開会式の2時間前、JR中央線の武蔵境駅から会場の東京スタジアムへ向かうシャトルバスに乗った。車中、ふたりの女性が目の前の席で会話を弾ませている。そろってジャパンのレプリカのジャージィ。つり革につかまり車窓を眺めながらこっそりと耳を傾ける。「ナゴヤドームなら家から自転車でなんとか行ける」。これでどこからやってきたかがわかった。やがて、どちらかが笑いながら言った。「なんでこんなに楽しいんだろう。まだ1試合も観てないけど」。

ざっと5時間後、開幕戦のジャパンはロシアを30対10で破った。あの女性たちはさぞや満足しただろう。名古屋出身、中村区の公立中学にかつて学んだ男が、あらためて特大の潜在力を見せつけたのだから。

姫野和樹。ナンバー8。突進、激突、また突進の任務をまっとうした。何かでパンパンにふくらんだ麻袋が複数の労働者の腕で宙に放られ、どんどん積み上げられていく。繰り返されるゲイン獲得にそんなイメージが浮かんだ。重いのに宙を飛ぶ。眼前の防御の人垣をそこにないものとさせた。

この夜、ジャパンの先発に南アフリカなど海外出身者は8人を数えた。ロシアのフォワードは全員が格闘家の体格と腕力を誇る。そうであるのに芝の上の計30人において最高の「突破者」は、トヨタ自動車ヴェルブリッツ所属のこの人なのだった(次点はロシアの7番、格闘技出身のタギル・ガジエフ。欧州のクラブがきっと獲得に動くだろう)。

終了後の取材スペースで多数が囲んだ。みんな極上マグロに入札の手を挙げる仲買人みたいに録音機を突き出している。

ある記者が確かめた。ボールキャリー(球を持っての前進)には、さらに自信を深めたのでは? 答えがよかった。

「ボールキャリーにはもともと自信を持っていて僕の武器だと言えるので」

さりげない口調、そして続けた。

「あとは自分の持ち味をしっかり出せるようにメンタルの準備をしなくてはならないと思います」

チーム随一の計113mのラン。データの証明する充実にも、実は、メンタリティーの起伏はあった。

開始のキックオフ。ロシアの蹴り込んだボールが足元にはねてそれを落とした。

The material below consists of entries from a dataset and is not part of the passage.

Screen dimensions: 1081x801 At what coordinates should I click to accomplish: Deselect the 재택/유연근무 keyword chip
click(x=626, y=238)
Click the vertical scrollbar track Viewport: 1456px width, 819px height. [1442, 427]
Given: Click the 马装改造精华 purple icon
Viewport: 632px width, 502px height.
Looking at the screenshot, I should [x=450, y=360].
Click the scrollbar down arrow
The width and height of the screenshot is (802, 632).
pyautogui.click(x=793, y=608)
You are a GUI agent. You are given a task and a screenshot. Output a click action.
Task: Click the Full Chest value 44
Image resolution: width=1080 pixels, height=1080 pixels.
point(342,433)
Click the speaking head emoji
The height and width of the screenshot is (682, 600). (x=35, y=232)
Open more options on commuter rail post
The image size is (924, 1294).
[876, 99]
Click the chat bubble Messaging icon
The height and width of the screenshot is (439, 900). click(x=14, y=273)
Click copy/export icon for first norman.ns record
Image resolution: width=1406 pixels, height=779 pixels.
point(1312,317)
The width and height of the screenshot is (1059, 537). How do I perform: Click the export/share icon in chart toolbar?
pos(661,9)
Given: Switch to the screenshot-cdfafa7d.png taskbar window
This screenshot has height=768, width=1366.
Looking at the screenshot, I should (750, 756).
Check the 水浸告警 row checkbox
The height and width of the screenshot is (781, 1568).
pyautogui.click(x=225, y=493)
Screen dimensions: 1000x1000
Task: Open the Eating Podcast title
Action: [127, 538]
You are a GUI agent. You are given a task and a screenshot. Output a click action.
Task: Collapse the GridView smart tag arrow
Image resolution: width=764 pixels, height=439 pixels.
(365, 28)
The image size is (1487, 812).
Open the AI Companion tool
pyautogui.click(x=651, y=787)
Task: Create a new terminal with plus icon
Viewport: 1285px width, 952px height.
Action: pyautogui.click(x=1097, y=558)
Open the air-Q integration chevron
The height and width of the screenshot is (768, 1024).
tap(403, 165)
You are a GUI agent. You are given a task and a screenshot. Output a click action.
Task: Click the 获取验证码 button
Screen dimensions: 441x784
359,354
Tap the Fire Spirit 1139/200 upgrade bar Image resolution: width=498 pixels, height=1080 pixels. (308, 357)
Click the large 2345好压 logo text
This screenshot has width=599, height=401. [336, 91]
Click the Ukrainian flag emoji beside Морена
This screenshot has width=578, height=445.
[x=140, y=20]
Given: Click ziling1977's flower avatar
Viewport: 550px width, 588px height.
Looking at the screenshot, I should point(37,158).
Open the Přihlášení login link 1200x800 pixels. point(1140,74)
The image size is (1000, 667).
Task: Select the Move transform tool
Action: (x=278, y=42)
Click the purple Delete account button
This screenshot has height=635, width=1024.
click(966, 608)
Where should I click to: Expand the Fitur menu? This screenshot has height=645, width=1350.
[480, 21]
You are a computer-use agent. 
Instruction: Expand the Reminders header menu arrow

そこからジャパンはリズムをなくし、ミスは連鎖、ロシアに先制を許す。

「最初にミスして、本当、メンタル的にも、ま、あの、きましたけど、ただ、あのノックオンで吹っ切れました」

相手が強力なほど力を発揮する

直前の国歌斉唱。

「この4年間、やってきたことが走馬灯のように頭をめぐりました。自然に涙が流れてきてしまって。気持ちの上がり具合が高過ぎましたね」

それは緊張?

「というよりも気持ちが上がり過ぎてしまったのが大きいかなと。初めてのワールドカップなので。それでファーストプレーの視野が狭くなった。そこのメンタルのコントロールがきょうの反省です」

緊張と火を噴く闘争心とは表裏の関係であり、隣人でもあって、なお別次元の心理である。ジャパンの背番号8の過度の高揚を救ったのは、しょっぱなの落球であった。

「メンタルを切り替えました。思い切ってやろう。ミスしても構わない。僕が前へ出たらチームも勢いづくだろうと。まあ、勝てたから、いい経験になったと言えますね」

愛知の春日丘高校(当時)を経て帝京大学へと進んだ。在学中、4年前のイングランド大会に向けた代表合宿にも呼ばれている。負傷もあって選にはもれた。伝説の南アフリカ戦は寮のテレビで観戦した。近くにあったものが遠い存在となっていた。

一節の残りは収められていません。